The music is based on the murder ballad of "The Twa Sisters," sometimes known as "The Cruel Sister." The narrative tells of two sisters courted by the same man. One sister is consumed by jealousy and pushes the other into the sea to her death. A group of minstrels later find her body on the shore and fashion a harp from her breastbone. Those same minstrels later play at the sororicidal sister's wedding and as the music reaches the bride's ears, the song concludes, "And surely now her tears will flow."

Wolfe was first introduced to the story in college when she heard a 1970 rendition of the ballad by the British band Pentangle. "While there are no musical references to the original tune," Wolfe later wrote, "the story of the ballad inspired a response." She added, "The ballad is incredibly haunting and powerful. I was fascinated and horrified by the overwhelming greed and jealousy of the tale. My Cruel Sister is a search to unravel this human dilemma. In a sense, it is the music of 'the harp,' a plea for a higher love."[1]


Cruel Sister has received a positive response from music critics. Andrew Clements of The Guardian called it "a striking half-hour showpiece for strings alone, which moves from menace to an uneasy calm, and then to a pizzicato-led coda."[2] Anthony Tommasini of The New York Times further remarked:

Cruel Sister, steeped in the post-Minimalist style, begins with the lower strings laying down a hypnotic pattern of insistent eighth-notes. Other strings enter with sustained tones that build into elemental chords, pierced by eerie, high lines on the violins.

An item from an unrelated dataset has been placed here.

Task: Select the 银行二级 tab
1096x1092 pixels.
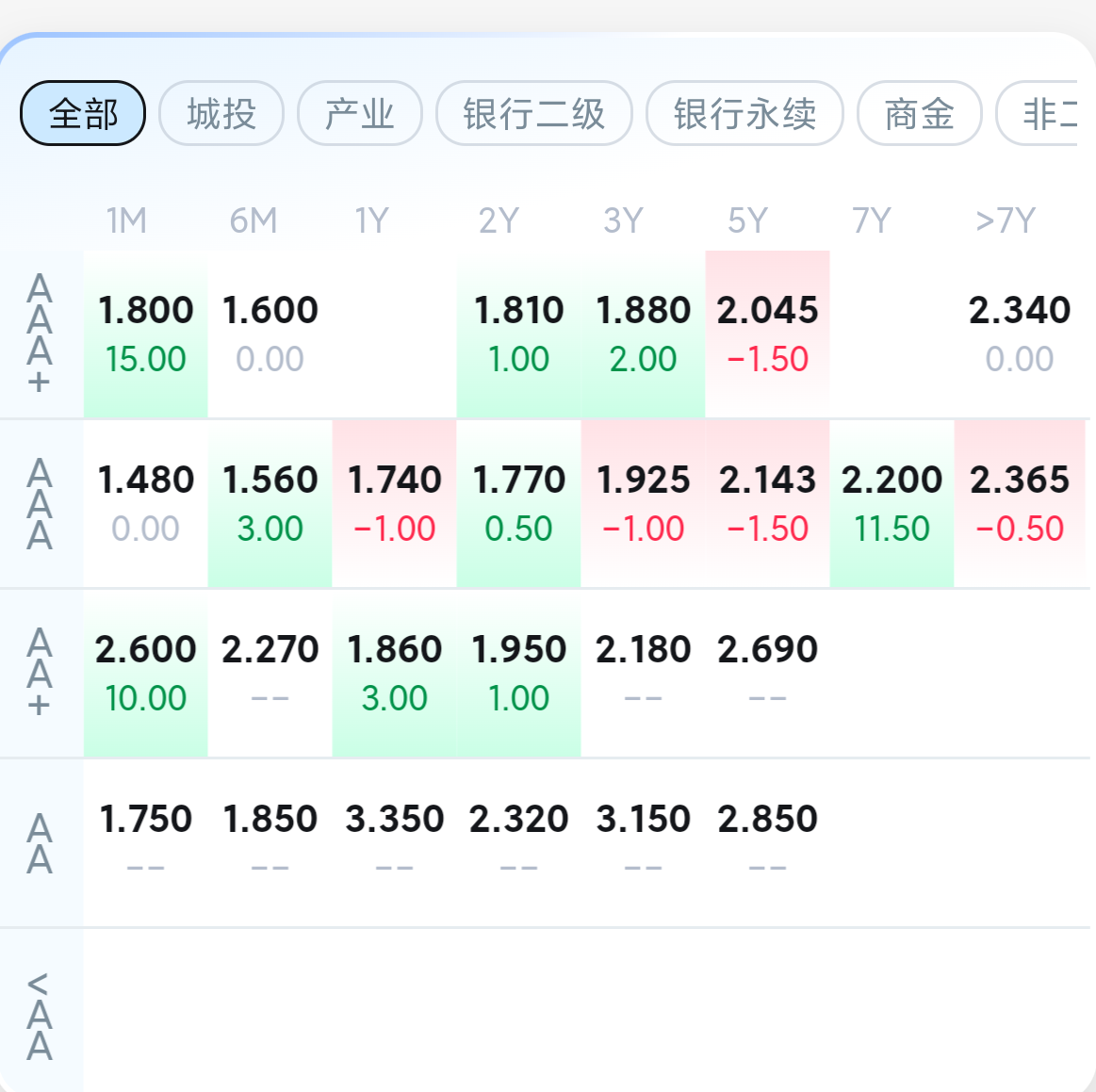Action: (534, 113)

When the music erupts with frenzied chords, tremors and sirenlike screeching, you know that the sister's jealousy has turned murderous. An extended passage of calm harmonies hovering over a drone bass depicts the body of her victim floating on the water.

The harp music at the wedding is suggested at first by the violas playing staggered staccato notes. Soon the entire ensemble breaks into aggressive pizzicatos: a horrific din of plucking, the 'harp gone mad,' as Ms. Wolfe put it. The piece ends with just a hint of a sad song, as if coming from some far-off place.[3]


  1. ^ a b Wolfe, Julia (2004). "Cruel Sister". G. Schirmer Inc. Retrieved August 8, 2016.
  2. ^ Clements, Andrew (October 12, 2012). "BBCCO/Lockhart – review". The Guardian. Retrieved August 8, 2016.
  3. ^ Tommasini, Anthony (February 4, 2011). "The Tale Those Strings Can Tell". The New York Times. Retrieved August 8, 2016.